+++ Exercise data

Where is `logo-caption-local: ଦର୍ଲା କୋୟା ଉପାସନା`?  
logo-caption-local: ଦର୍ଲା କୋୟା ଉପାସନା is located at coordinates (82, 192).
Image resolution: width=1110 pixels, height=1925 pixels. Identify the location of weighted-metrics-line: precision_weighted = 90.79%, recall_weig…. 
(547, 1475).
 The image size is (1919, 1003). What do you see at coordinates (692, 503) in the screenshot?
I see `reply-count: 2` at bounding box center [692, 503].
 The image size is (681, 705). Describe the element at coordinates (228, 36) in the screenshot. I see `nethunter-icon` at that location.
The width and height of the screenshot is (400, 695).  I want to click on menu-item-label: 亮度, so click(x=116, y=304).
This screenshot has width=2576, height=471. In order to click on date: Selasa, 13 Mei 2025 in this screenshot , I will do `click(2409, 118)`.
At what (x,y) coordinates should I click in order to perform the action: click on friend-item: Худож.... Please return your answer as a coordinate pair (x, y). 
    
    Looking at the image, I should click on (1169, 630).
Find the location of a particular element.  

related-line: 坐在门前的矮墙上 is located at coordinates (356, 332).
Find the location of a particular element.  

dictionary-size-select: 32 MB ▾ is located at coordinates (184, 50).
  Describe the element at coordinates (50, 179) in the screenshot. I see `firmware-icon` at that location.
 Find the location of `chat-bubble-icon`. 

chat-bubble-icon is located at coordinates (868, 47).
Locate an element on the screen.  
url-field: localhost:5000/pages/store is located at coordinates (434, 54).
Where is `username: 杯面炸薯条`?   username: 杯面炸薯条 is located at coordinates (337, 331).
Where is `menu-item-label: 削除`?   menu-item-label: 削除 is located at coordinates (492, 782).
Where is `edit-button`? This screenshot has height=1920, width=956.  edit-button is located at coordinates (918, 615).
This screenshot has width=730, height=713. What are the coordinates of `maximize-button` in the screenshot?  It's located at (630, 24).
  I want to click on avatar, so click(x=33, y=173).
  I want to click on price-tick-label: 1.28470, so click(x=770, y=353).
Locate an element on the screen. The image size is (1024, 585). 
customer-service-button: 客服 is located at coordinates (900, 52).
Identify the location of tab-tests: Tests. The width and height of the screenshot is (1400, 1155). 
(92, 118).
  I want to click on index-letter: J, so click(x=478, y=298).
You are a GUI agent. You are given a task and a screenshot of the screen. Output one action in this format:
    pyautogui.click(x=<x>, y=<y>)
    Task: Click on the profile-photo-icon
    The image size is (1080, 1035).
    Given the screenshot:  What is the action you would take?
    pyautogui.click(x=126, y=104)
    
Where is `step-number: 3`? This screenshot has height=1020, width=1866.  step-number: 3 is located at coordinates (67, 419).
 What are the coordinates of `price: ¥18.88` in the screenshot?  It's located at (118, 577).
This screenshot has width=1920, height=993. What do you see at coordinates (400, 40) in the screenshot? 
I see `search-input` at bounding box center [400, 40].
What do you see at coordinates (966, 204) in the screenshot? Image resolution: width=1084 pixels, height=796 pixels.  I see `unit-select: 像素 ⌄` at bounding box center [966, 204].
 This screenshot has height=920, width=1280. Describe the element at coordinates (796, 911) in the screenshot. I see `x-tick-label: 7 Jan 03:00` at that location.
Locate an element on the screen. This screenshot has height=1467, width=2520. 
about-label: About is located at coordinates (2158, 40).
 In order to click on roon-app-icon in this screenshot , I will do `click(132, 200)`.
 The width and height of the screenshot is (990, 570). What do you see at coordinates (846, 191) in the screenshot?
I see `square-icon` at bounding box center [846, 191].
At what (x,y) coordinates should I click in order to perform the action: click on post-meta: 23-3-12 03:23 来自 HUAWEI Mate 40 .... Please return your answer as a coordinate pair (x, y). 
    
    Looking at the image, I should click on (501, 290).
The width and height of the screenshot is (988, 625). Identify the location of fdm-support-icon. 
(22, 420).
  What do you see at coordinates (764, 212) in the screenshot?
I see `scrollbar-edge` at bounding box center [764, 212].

++++++

Task directions: Retype all of the items above, line for line, with no changes.

Exercise result:
Where is `logo-caption-local: ଦର୍ଲା କୋୟା ଉପାସନା`?  
logo-caption-local: ଦର୍ଲା କୋୟା ଉପାସନା is located at coordinates (82, 192).
Image resolution: width=1110 pixels, height=1925 pixels. Identify the location of weighted-metrics-line: precision_weighted = 90.79%, recall_weig…. 
(547, 1475).
 The image size is (1919, 1003). What do you see at coordinates (692, 503) in the screenshot?
I see `reply-count: 2` at bounding box center [692, 503].
 The image size is (681, 705). Describe the element at coordinates (228, 36) in the screenshot. I see `nethunter-icon` at that location.
The width and height of the screenshot is (400, 695).  I want to click on menu-item-label: 亮度, so click(x=116, y=304).
This screenshot has width=2576, height=471. In order to click on date: Selasa, 13 Mei 2025 in this screenshot , I will do `click(2409, 118)`.
At what (x,y) coordinates should I click in order to perform the action: click on friend-item: Худож.... Please return your answer as a coordinate pair (x, y). 
    
    Looking at the image, I should click on (1169, 630).
Find the location of a particular element.  

related-line: 坐在门前的矮墙上 is located at coordinates (356, 332).
Find the location of a particular element.  

dictionary-size-select: 32 MB ▾ is located at coordinates (184, 50).
  Describe the element at coordinates (50, 179) in the screenshot. I see `firmware-icon` at that location.
 Find the location of `chat-bubble-icon`. 

chat-bubble-icon is located at coordinates (868, 47).
Locate an element on the screen.  
url-field: localhost:5000/pages/store is located at coordinates (434, 54).
Where is `username: 杯面炸薯条`?   username: 杯面炸薯条 is located at coordinates (337, 331).
Where is `menu-item-label: 削除`?   menu-item-label: 削除 is located at coordinates (492, 782).
Where is `edit-button`? This screenshot has height=1920, width=956.  edit-button is located at coordinates (918, 615).
This screenshot has width=730, height=713. What are the coordinates of `maximize-button` in the screenshot?  It's located at (630, 24).
  I want to click on avatar, so click(x=33, y=173).
  I want to click on price-tick-label: 1.28470, so click(x=770, y=353).
Locate an element on the screen. The image size is (1024, 585). 
customer-service-button: 客服 is located at coordinates (900, 52).
Identify the location of tab-tests: Tests. The width and height of the screenshot is (1400, 1155). 
(92, 118).
  I want to click on index-letter: J, so click(x=478, y=298).
You are a GUI agent. You are given a task and a screenshot of the screen. Output one action in this format:
    pyautogui.click(x=<x>, y=<y>)
    Task: Click on the profile-photo-icon
    The image size is (1080, 1035).
    Given the screenshot:  What is the action you would take?
    pyautogui.click(x=126, y=104)
    
Where is `step-number: 3`? This screenshot has height=1020, width=1866.  step-number: 3 is located at coordinates (67, 419).
 What are the coordinates of `price: ¥18.88` in the screenshot?  It's located at (118, 577).
This screenshot has width=1920, height=993. What do you see at coordinates (400, 40) in the screenshot? 
I see `search-input` at bounding box center [400, 40].
What do you see at coordinates (966, 204) in the screenshot? Image resolution: width=1084 pixels, height=796 pixels.  I see `unit-select: 像素 ⌄` at bounding box center [966, 204].
 This screenshot has height=920, width=1280. Describe the element at coordinates (796, 911) in the screenshot. I see `x-tick-label: 7 Jan 03:00` at that location.
Locate an element on the screen. This screenshot has height=1467, width=2520. 
about-label: About is located at coordinates (2158, 40).
 In order to click on roon-app-icon in this screenshot , I will do `click(132, 200)`.
 The width and height of the screenshot is (990, 570). What do you see at coordinates (846, 191) in the screenshot?
I see `square-icon` at bounding box center [846, 191].
At what (x,y) coordinates should I click in order to perform the action: click on post-meta: 23-3-12 03:23 来自 HUAWEI Mate 40 .... Please return your answer as a coordinate pair (x, y). 
    
    Looking at the image, I should click on (501, 290).
The width and height of the screenshot is (988, 625). Identify the location of fdm-support-icon. 
(22, 420).
  What do you see at coordinates (764, 212) in the screenshot?
I see `scrollbar-edge` at bounding box center [764, 212].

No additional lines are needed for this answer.